THEROUX, PAUL [EDWARD] (1941- ). Paul Theroux was born in Medford, Massachusetts, and received his B.A. from the University of Massachusetts in 1963. Having taught in Malawi, Uganda, and Singapore, he is a prolific novelist and travel writer who divides his time between wintering in England and summering on Cape Cod, a lifestyle that he describes in his essay “Summertime on the Cape,” collected in Sunrise with Seamonsters: Travels and Discoveries 1964-1984 (1985). The title piece concludes the collection and takes its name from an impressionist painting by J.M.W. Turner; it recounts Theroux’s island-hopping around Cape Cod in his skiff Goldeneye. Theroux followed the publication of his first novel, Waldo, in 1967 with twenty more, over a dozen nonfiction books, short story collections, and children’s books. One of his most successful works, The Mosquito Coast (1981), was adapted into a film (1986) starring Harrison Ford.
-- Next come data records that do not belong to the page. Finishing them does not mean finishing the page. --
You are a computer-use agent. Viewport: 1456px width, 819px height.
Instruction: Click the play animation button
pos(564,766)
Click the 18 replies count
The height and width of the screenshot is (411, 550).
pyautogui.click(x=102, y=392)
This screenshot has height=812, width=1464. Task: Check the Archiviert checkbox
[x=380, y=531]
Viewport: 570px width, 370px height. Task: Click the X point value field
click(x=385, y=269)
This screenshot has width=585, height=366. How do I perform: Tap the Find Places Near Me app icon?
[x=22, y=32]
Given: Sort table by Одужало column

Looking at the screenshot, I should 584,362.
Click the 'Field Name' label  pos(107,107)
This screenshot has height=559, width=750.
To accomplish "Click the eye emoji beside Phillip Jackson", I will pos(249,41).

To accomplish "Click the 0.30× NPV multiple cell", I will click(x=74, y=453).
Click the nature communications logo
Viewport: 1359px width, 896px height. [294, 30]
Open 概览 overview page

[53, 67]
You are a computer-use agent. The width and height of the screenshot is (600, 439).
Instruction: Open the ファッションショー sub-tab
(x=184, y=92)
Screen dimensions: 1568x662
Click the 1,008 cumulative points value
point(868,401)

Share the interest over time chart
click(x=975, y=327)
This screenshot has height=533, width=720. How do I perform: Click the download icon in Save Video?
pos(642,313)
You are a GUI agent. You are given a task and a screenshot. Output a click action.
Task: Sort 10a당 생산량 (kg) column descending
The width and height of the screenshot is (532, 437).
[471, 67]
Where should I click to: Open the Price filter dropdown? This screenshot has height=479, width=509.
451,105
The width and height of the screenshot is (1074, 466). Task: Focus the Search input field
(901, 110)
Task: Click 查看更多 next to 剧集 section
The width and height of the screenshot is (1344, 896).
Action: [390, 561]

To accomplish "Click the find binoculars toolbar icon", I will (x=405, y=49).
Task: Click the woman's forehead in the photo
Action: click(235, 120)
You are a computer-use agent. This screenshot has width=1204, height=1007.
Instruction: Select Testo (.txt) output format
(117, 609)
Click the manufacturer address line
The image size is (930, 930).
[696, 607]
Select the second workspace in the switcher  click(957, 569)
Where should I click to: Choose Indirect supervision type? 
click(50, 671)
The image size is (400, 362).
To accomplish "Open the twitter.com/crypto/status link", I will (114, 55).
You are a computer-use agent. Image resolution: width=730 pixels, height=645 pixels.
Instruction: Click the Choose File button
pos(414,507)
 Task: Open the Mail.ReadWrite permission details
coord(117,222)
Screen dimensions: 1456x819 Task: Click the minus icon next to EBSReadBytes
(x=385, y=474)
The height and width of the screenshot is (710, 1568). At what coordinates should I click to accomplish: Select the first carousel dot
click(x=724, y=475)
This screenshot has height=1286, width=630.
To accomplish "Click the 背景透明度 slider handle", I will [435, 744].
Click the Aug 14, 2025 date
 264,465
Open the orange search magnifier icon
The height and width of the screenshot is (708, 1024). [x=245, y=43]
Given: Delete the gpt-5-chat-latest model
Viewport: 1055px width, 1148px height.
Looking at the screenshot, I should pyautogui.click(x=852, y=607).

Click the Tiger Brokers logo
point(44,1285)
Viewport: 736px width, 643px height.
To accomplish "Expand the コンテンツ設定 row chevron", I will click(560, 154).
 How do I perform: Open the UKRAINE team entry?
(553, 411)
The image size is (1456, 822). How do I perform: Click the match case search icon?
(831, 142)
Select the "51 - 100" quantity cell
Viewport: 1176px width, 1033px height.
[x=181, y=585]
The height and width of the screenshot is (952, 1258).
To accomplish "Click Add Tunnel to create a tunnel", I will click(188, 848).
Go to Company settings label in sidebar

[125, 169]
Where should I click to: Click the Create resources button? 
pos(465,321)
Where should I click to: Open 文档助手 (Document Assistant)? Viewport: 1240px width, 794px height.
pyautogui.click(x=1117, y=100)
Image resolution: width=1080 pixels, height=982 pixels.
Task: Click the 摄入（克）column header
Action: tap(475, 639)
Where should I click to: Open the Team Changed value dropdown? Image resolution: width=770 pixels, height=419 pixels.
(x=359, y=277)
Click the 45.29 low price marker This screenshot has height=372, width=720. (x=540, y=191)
Theroux’s travel books have at times met with critical reaction. One reviewer commented that Theroux had mastered writing but not traveling. Kingdom by the Sea: A Journey around Great Britain (1983) was Theroux’s first travel book and appeared after he had lived in Britain for eleven years. He sailed the entire British coastline and recorded his observations in a largely negative manner, writing that Britons faced the sea as a way of turning their backs on their homeland. Sailing through China (1984) chronicled a trip down the Yangtze River with a group of wealthy tourists. Theroux presented a dismal and pessimistic view of China, stating that the Chinese people were oppressed by a life of agriculture and industry. A third travel book, The Happy Isles of Oceania: Paddling the Pacific (1992), followed Theroux’s divorce and his fear of being diagnosed with cancer. It chronicled the eighteen months that he navigated the Pacific islands in a kayak from New Zealand and Australia to Hawai’i. Considered by some to be Theroux’s best travel book, it is also perhaps his most adventurous.
Theroux’s journeys transport him by rail and by boat. His chronicles of adventures at sea, on rivers, and around the British Isles establish him as a best-selling travel writer. by Boyd Childress (2000)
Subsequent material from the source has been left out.